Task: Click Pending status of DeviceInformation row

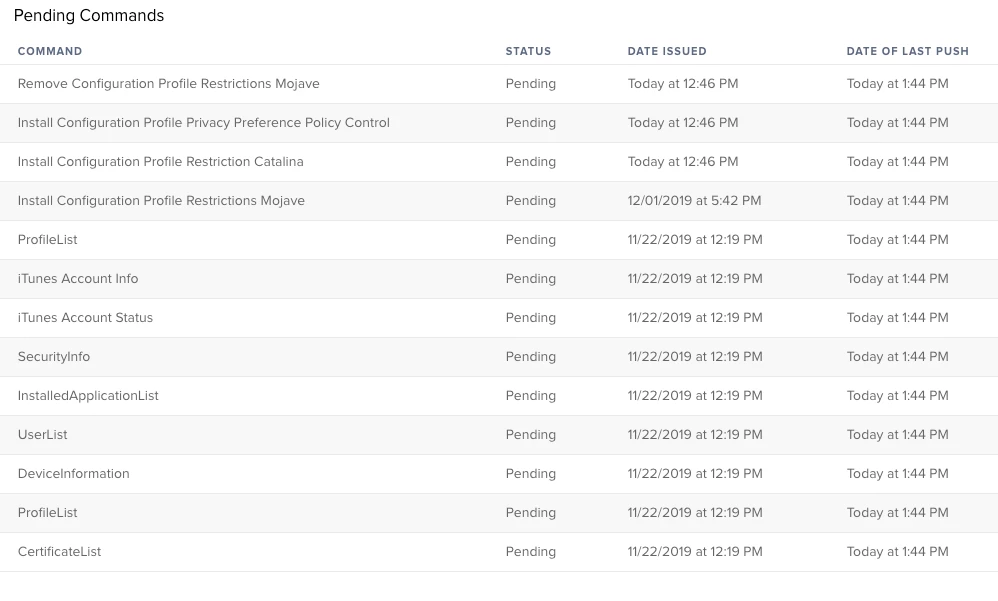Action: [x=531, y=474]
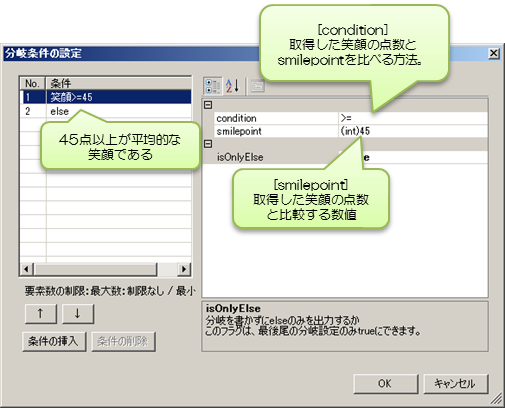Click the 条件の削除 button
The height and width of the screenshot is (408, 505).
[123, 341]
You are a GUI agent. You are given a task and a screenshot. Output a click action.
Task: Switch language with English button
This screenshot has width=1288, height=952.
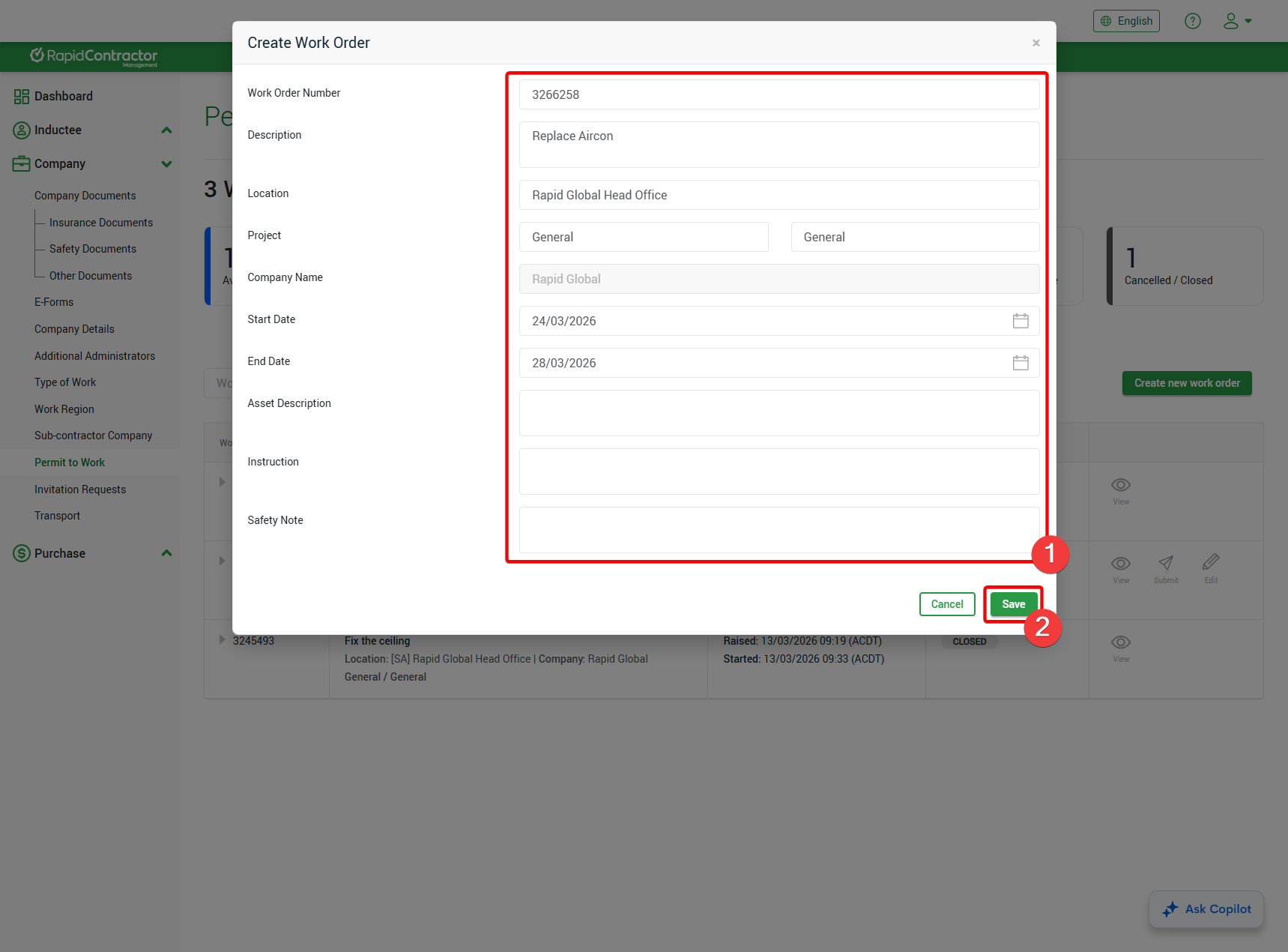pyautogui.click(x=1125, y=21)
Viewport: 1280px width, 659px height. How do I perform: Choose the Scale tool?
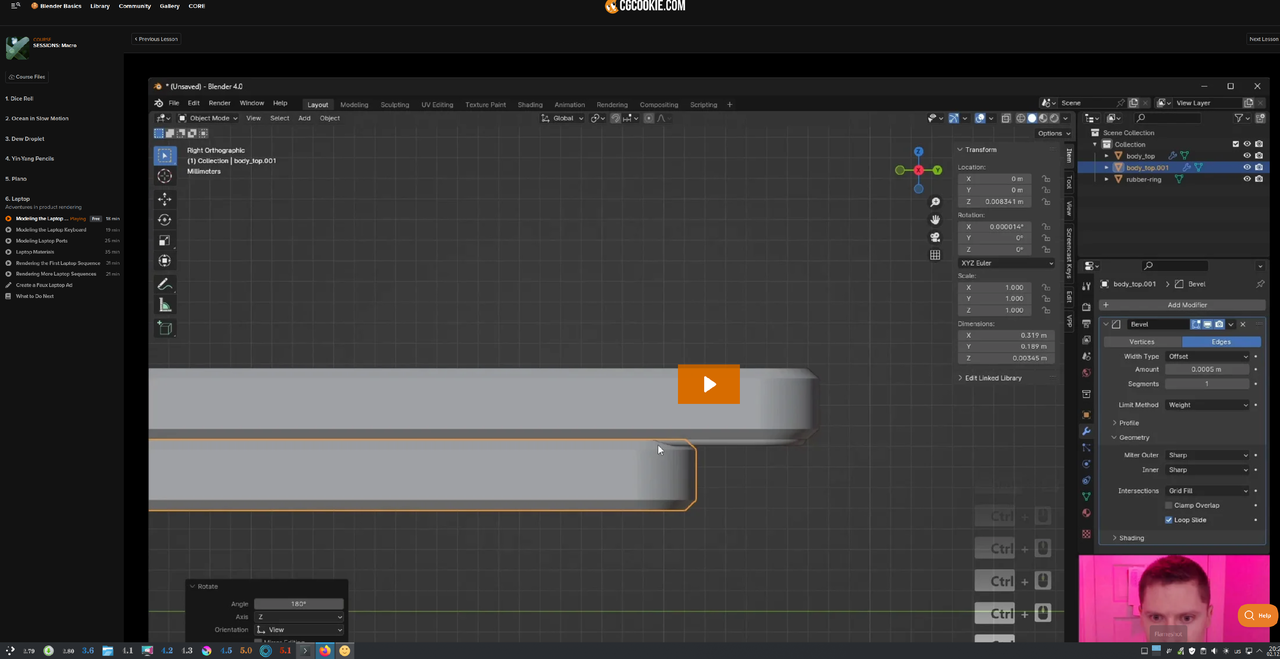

_____

If a picture appears among the entries, omit it and reproduce everything else exactly.

Task: Click Pending status of DeviceInformation row

Action: [x=531, y=474]
Click the 条件の削除 button
The height and width of the screenshot is (408, 505).
[123, 341]
You are a GUI agent. You are given a task and a screenshot. Output a click action.
Task: Switch language with English button
This screenshot has width=1288, height=952.
pyautogui.click(x=1125, y=21)
Viewport: 1280px width, 659px height. How do I perform: Choose the Scale tool?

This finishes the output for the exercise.